PROMPT
Your answer should consist of each line below that contains the string "agent".

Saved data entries
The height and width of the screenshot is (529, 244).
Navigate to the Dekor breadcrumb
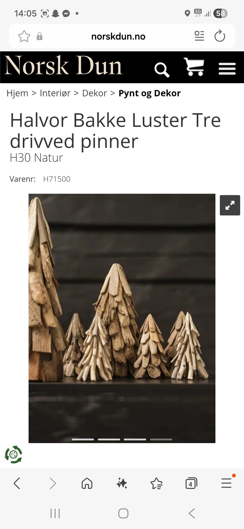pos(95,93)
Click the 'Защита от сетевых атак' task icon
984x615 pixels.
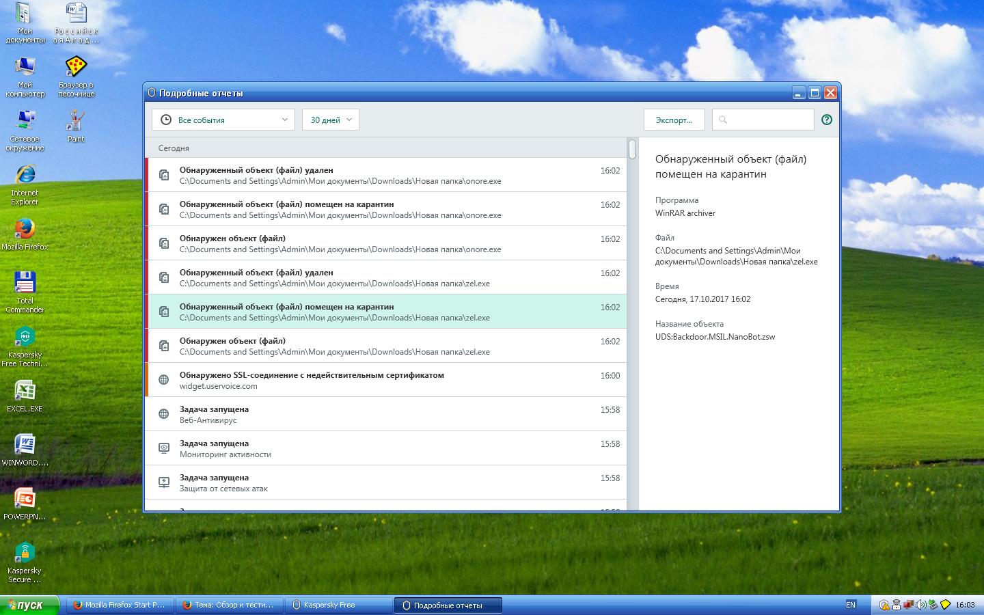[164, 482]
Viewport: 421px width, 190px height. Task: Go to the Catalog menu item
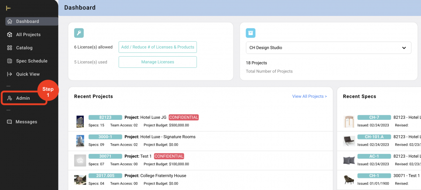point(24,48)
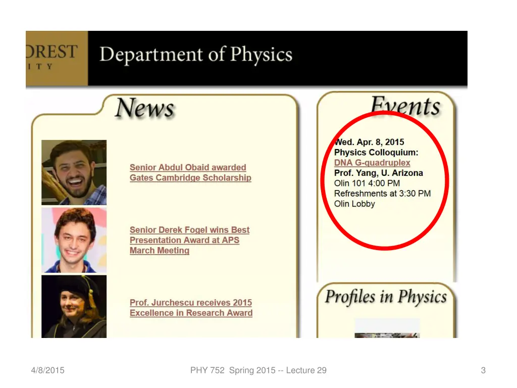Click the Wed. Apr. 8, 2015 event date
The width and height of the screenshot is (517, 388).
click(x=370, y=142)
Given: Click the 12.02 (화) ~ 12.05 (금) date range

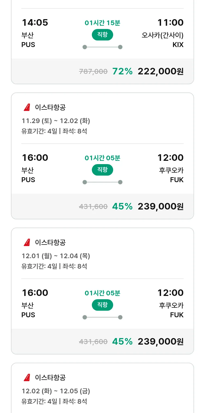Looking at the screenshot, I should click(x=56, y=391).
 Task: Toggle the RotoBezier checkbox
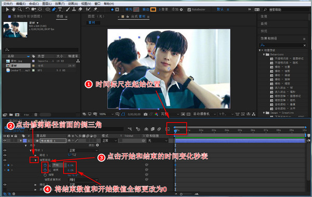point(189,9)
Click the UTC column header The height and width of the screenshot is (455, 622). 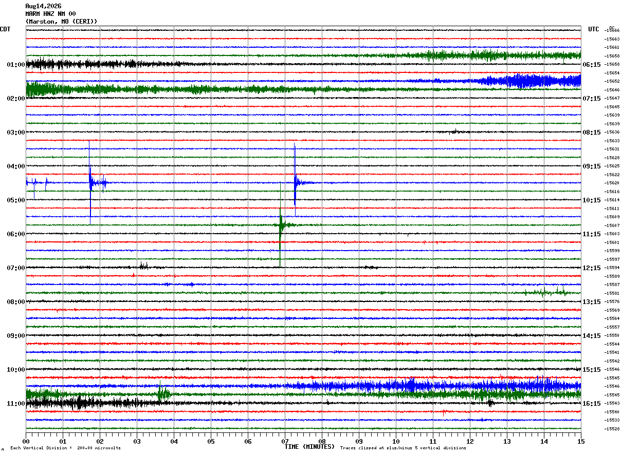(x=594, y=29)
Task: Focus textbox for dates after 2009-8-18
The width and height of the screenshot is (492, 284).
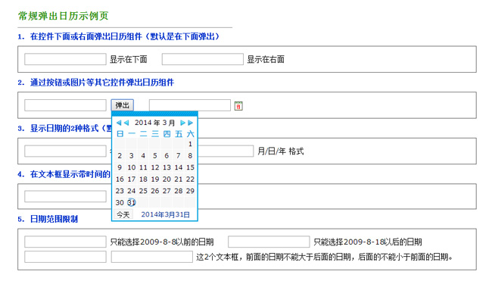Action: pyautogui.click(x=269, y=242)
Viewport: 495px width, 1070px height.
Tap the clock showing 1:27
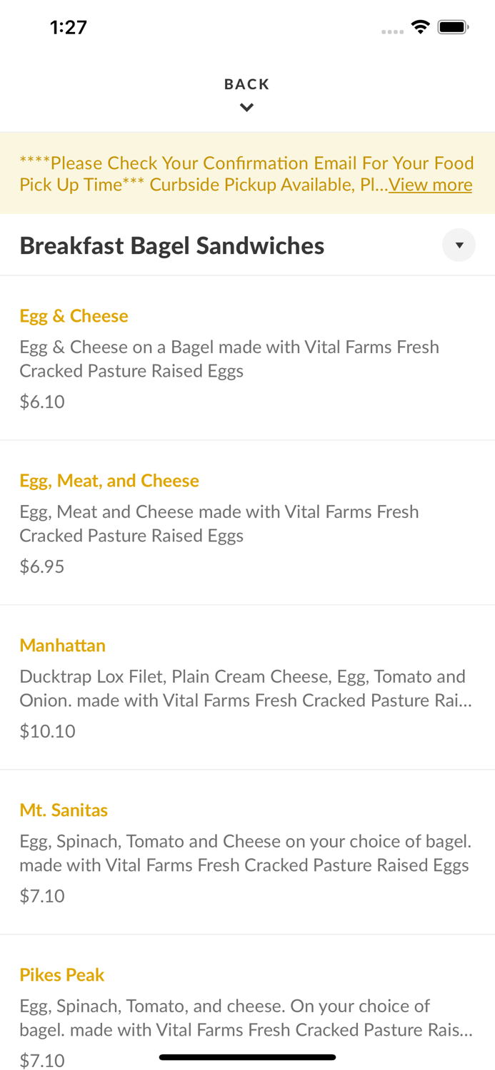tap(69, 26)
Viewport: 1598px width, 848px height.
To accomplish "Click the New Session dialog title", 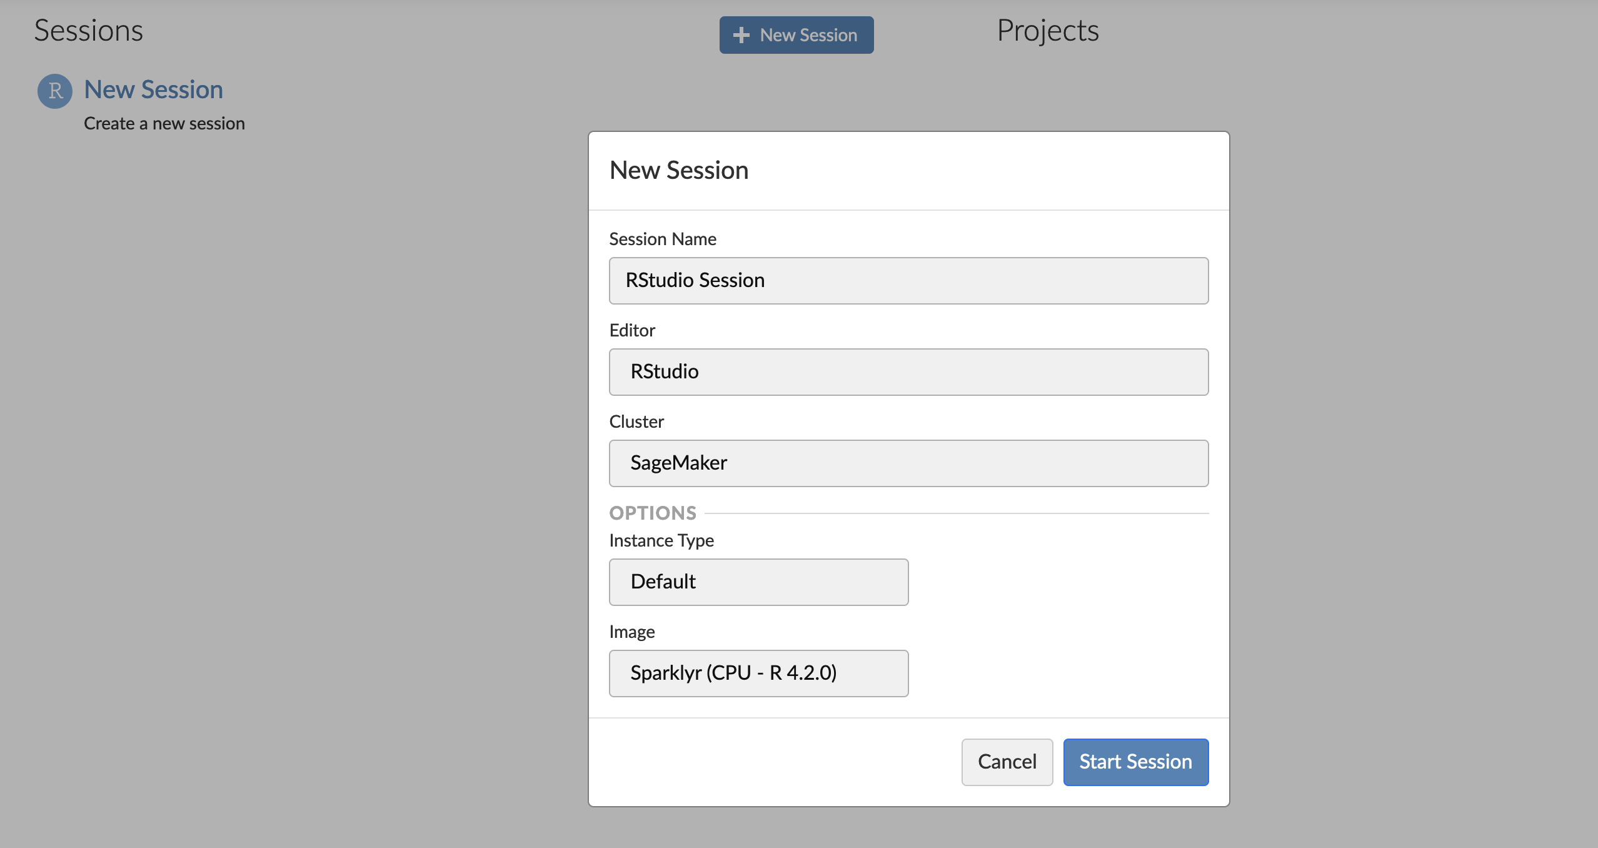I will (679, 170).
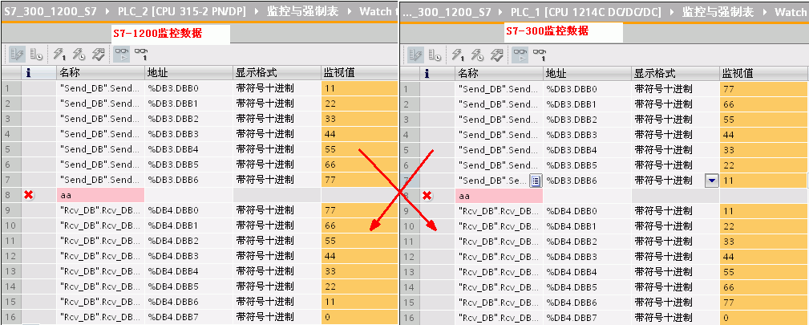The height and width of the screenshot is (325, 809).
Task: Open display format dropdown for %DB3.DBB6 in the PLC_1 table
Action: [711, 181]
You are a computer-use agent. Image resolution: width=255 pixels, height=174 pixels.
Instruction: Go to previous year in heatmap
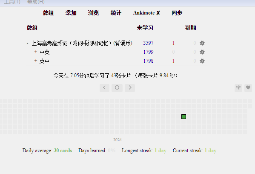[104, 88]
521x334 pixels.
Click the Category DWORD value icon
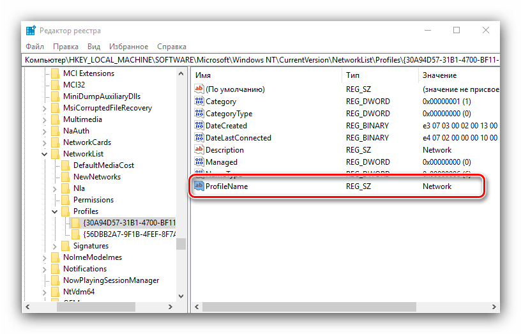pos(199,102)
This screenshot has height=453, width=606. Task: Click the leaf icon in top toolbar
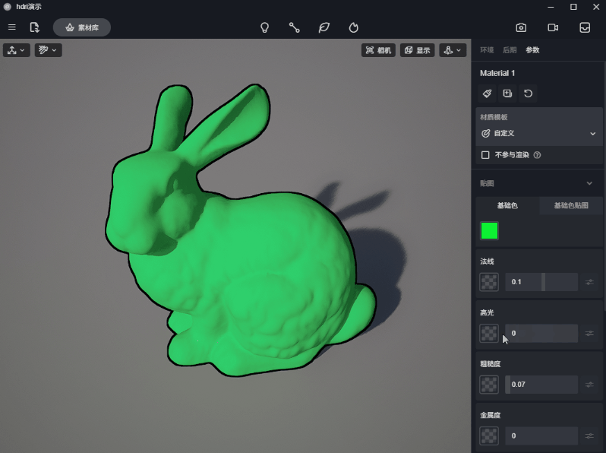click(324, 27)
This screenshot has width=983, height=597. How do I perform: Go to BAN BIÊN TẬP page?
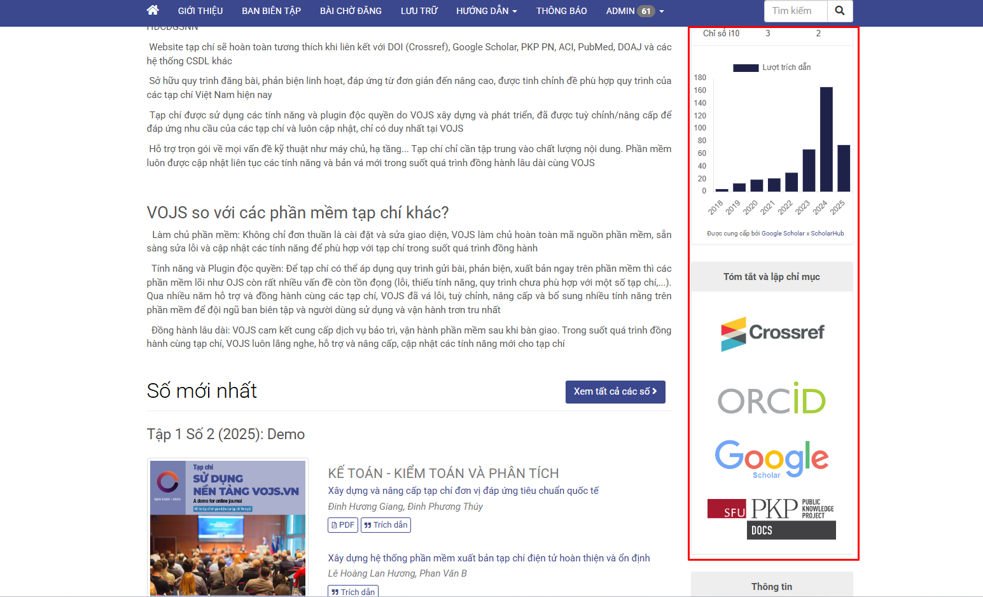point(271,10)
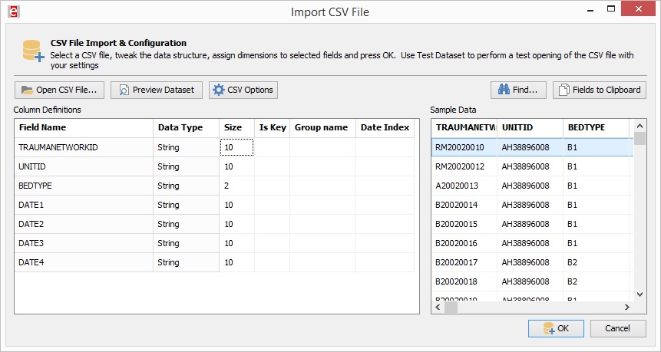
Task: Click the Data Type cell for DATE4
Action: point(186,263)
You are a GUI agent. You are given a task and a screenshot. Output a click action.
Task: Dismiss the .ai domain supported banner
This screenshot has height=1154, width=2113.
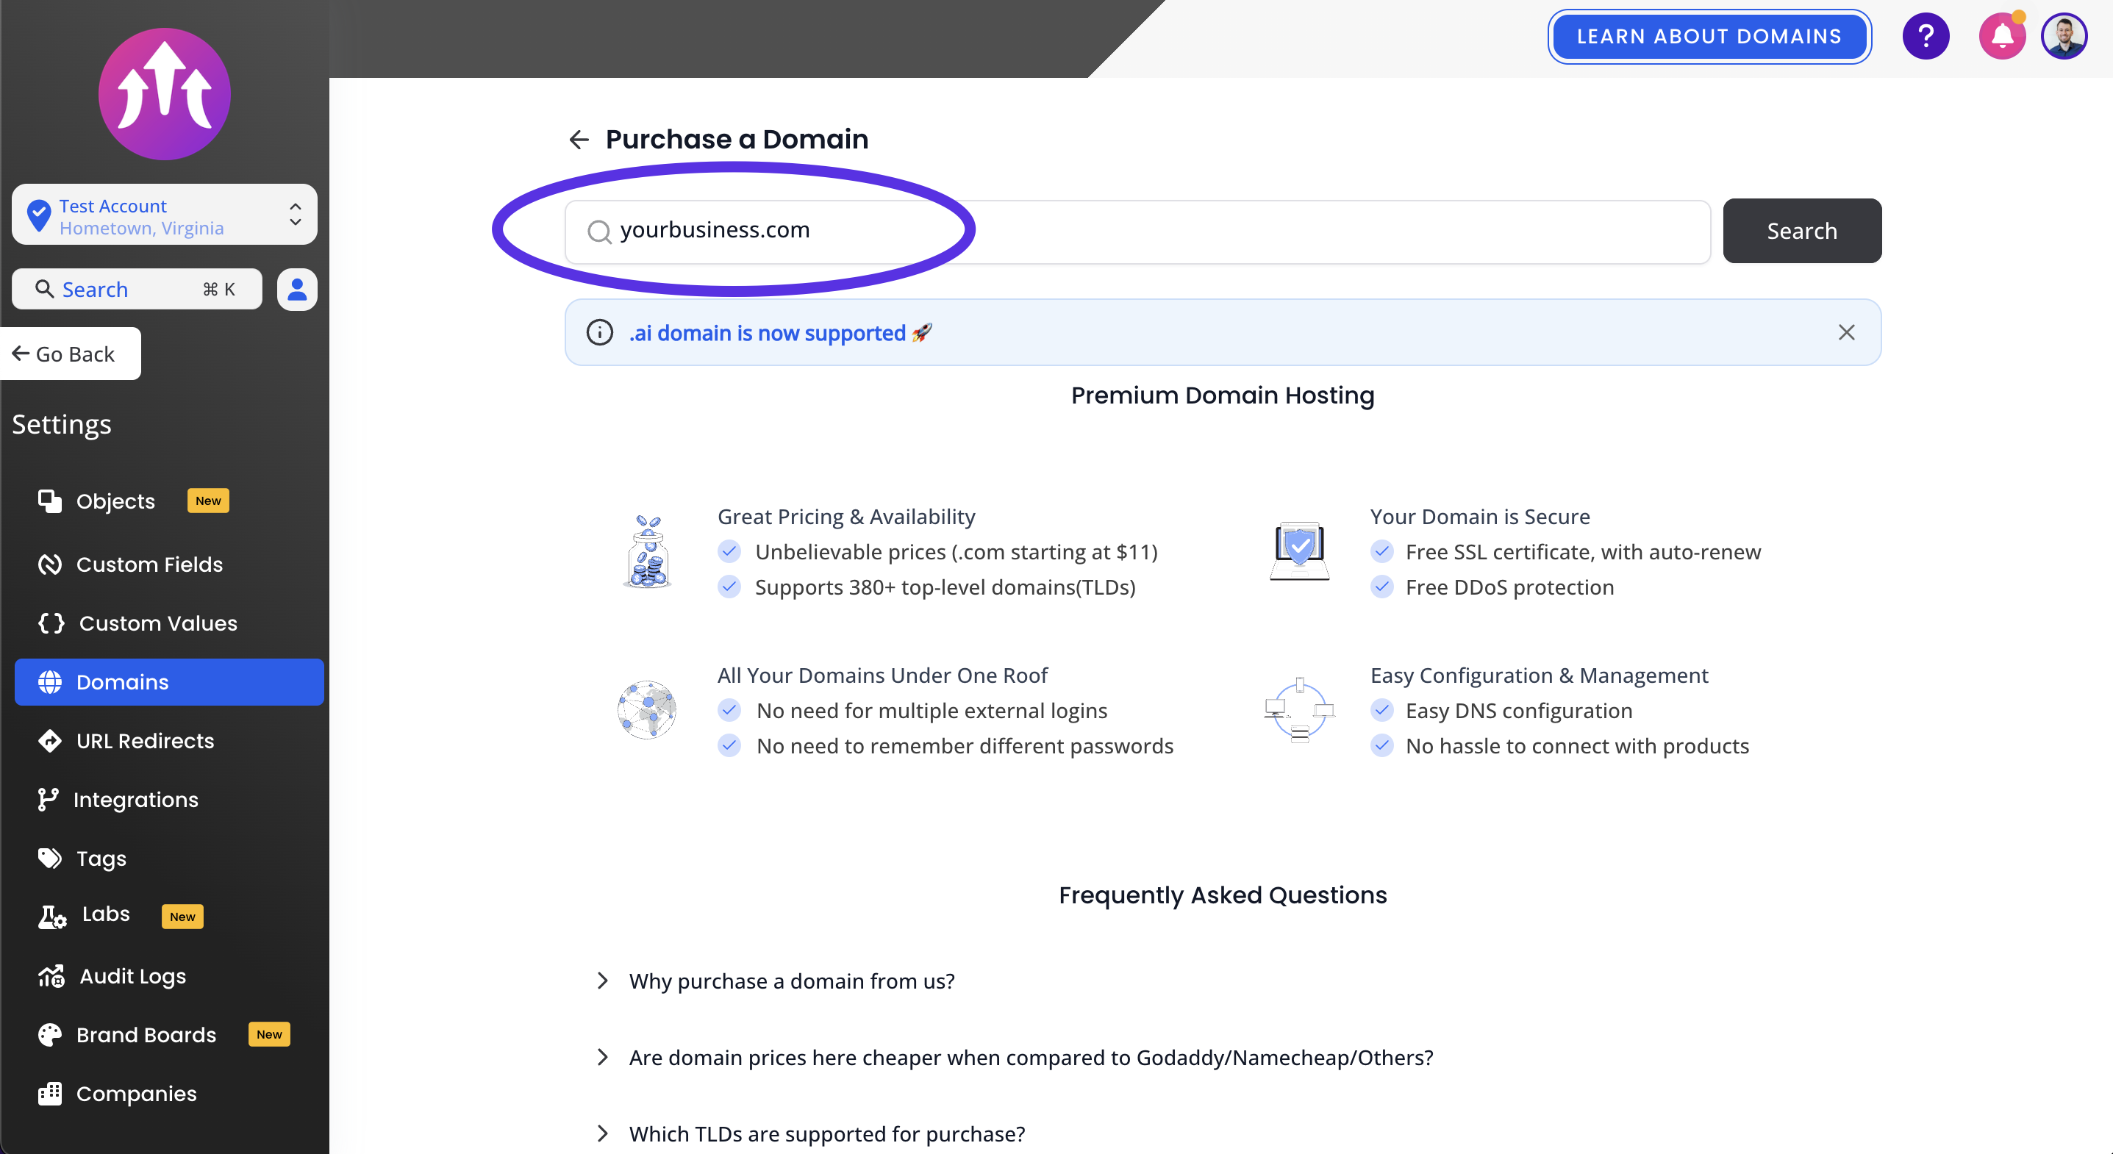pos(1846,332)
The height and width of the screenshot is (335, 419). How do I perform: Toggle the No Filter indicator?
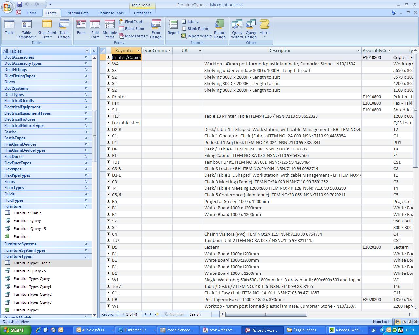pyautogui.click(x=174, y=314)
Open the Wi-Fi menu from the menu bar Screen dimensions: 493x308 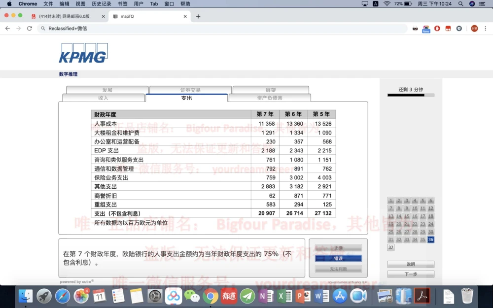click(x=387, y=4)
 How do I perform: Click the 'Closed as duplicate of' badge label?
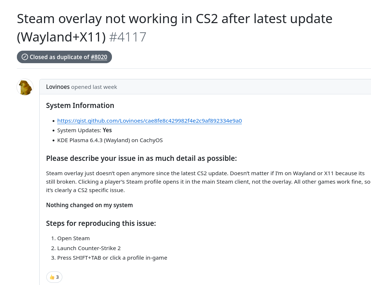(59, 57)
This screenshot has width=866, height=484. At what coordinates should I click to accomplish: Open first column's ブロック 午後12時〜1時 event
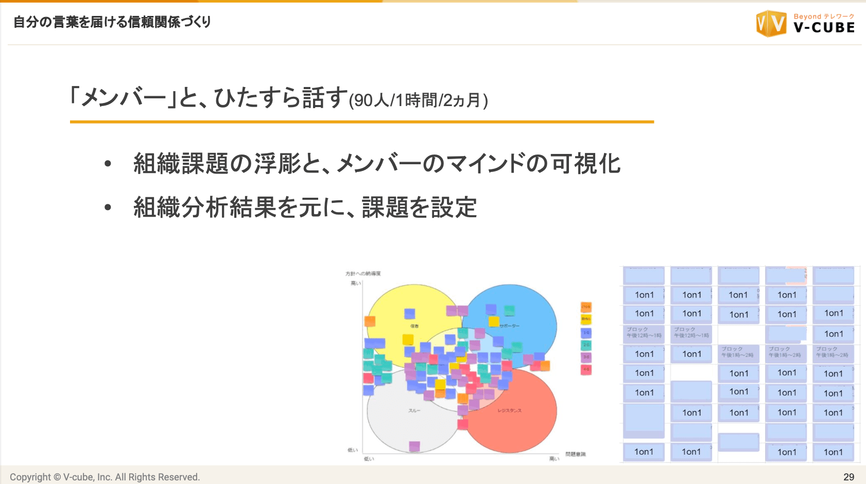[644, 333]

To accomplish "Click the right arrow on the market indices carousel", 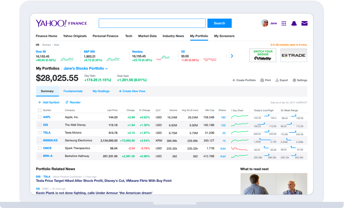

TASK ANSWER
You are a computer-use agent. Image resolution: width=255 pixels, height=174 pixels.
You are a GUI agent. You are given a task and a screenshot. Output a click action.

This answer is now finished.